NAND "FIS" in RedBoot proposal

Ross Younger Fri, 03 Jul 2009 03:17:53 -0700

Hi all,

I've been working on a proposal for how we might allow RedBoot to use a NAND
array to provide the FIS.


I've include the current version of my proposed design, although following
the conversation with Simon this week it has occurred to me that it might
well be reasonable to fillet out the core idea and make it available as a
simple proto-filesystem. (Essentially it would be a block device with very
large blocks.
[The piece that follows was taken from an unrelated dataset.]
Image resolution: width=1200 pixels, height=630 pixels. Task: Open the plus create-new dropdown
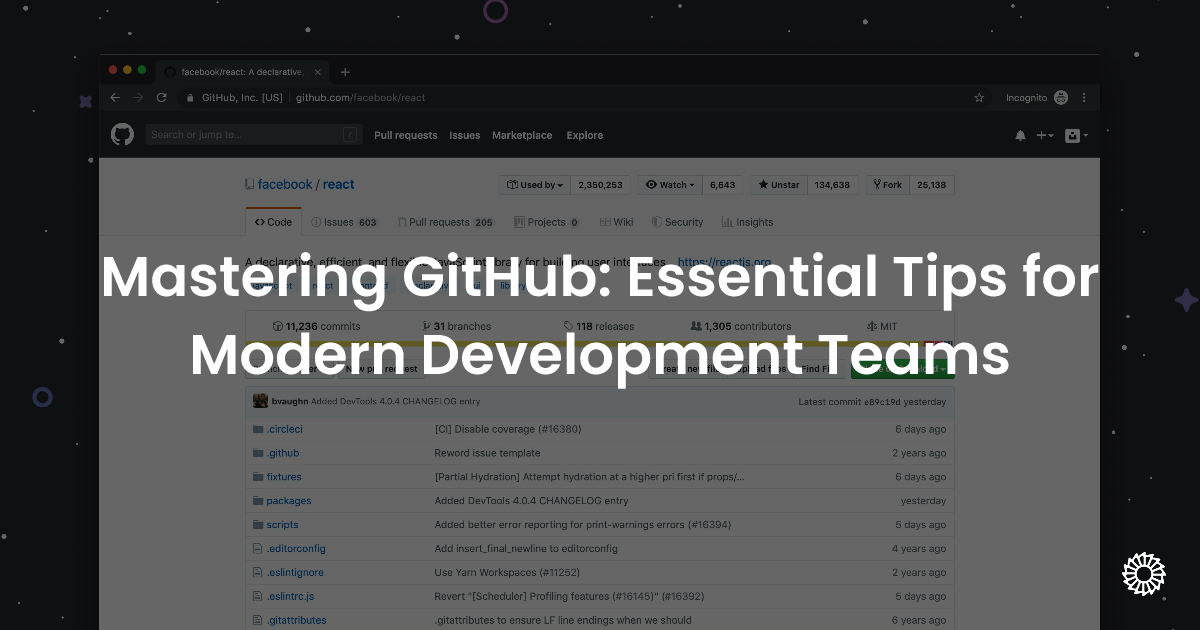pyautogui.click(x=1046, y=135)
The high-level operations provided would be reading and
writing up to a blockful, and erasing a whole block; this doesn't seem to
fit well with the eCos block device model, so I suspect it would be better
off as its own interface.) Please do speak up if that would be a useful
development, and if so I'll happily rework this proposal into two parts as
time allows.


Ross


============================================================================

NOR-in-NAND design (3/7/09)

1. Scenario and assumptions:

We want RedBoot to be able to use NAND flash as if it was NOR flash,
for FIS and fconfig.

We don't care about supporting non-RB apps, so can rely on RB's behaviour.

Analysis:
* fconfig-in-FIS always calls FIS code.
* fconfig not in FIS always erases before programming.
* FIS always erases before it programs, only deals with block-aligned
regions, and never rewrites within such a region. [+]

Design goals:
* Clean and simple, in keeping with the eCos philosophy.
* Robust: copes with blocks going bad and indulges in some sort of
wear-levelling.
* No use of malloc. (As we're targetting only RB, we can use the workspace.)
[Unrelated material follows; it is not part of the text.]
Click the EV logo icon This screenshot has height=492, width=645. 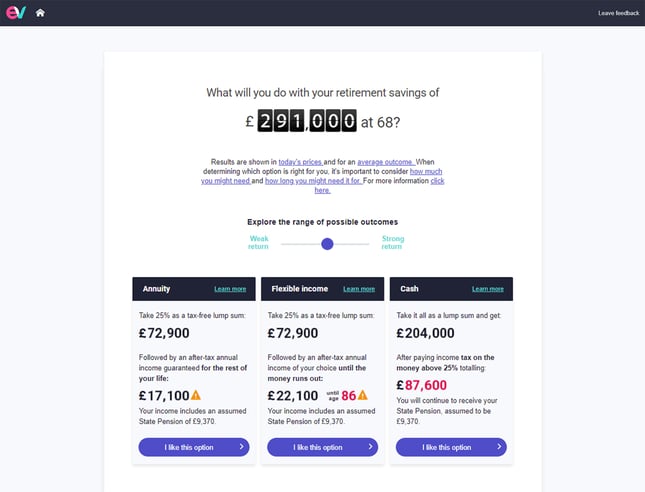16,12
[+] This isn't 100% true; if CYGOPT_REDBOOT_REDUNDANT_FIS option is
enabled, it rewrites two bytes (its status flag) in the redundant copy
of the FIS block after writing out the data. We can provide suitable
redundant-write logic in the NOR-in-NAND driver; we can get this project
going initially by not allowing its combination with REDUNDANT_FIS. Later,
if desired, we could nobble the REDUNDANT_FIS code to not do its
page-rewrite and to drive the NAND-to-NOR layer so as to take advantage
of its redundancy if the NOR-in-NAND option was set. (Or, more flexibly,
it could do so if the flash driver were to set an as-yet-unspecified bit
of its as-yet-nonexistent flags word to say that it did redundant writes;
but this is perhaps wishful thinking.)

2. High level design

The NAND will present as a NOR device with block_size the same as the
NAND eraseblock size[#]. We will use a log-like storage mechanism with
block-level granularity.

[#] Nick pointed out that this could be souped up with an option to
combine multiple NAND blocks into a single logical block.

The logical blocks that RedBoot thinks it is using will be be internally
numbered from zero and mapped to a cyg_flash_addr:
        flash_addr := logical_block_number * block_size + flash_base
where flash_base is a suitable hex-round number defined by the platform
HAL to keep it away from any existing NOR devices.
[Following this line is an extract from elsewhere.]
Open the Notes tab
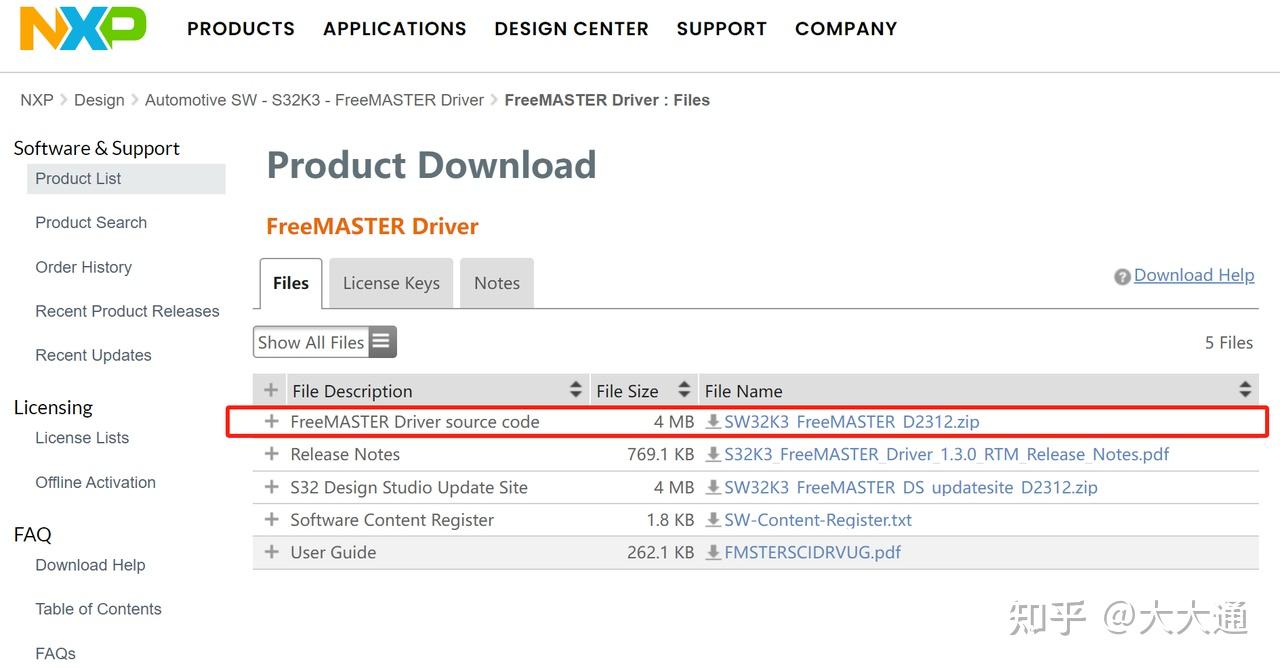This screenshot has height=668, width=1280. coord(497,283)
The number of blocks available - i.e. (1 + maximum valid logical block
number) - will be computed as:
        * Number of physical blocks in the chip or partition,
        * minus the number of factory bad blocks,
        * minus one (to allow for robust block rewrites),
        * minus an allowance for bad blocks to develop during the life
        of the device.

The allowance for blocks going bad will be computed as four blocks,
plus a configurable % of the number of blocks in the NAND partition
(default 1%; rounded up).

The NAND library will require to be enhanced to cope with part-page
writes and reads, in particular getting the ECC right on them. (While
we're at it, we could also enhance it to get the ECC right on multiple
non-overlapping writes to a page, but this is harder, and seems
unnecessary in this case. Whatever we do, we need to document the precise
cases which are expected to work and to not work.)

The NOR-in-NAND layer will be making multiple-page reads and writes;
it may be worthwhile to put code to do this into the NAND layer, as
opposed to forcing all users to reinvent the wheel.

2.1. Physical block storage

NAND blocks are used as a dumb datastore, with their physical addresses
bearing no relation to their logical addresses. In-use blocks are tagged
in the OOB area with the logical block number they refer to (see below).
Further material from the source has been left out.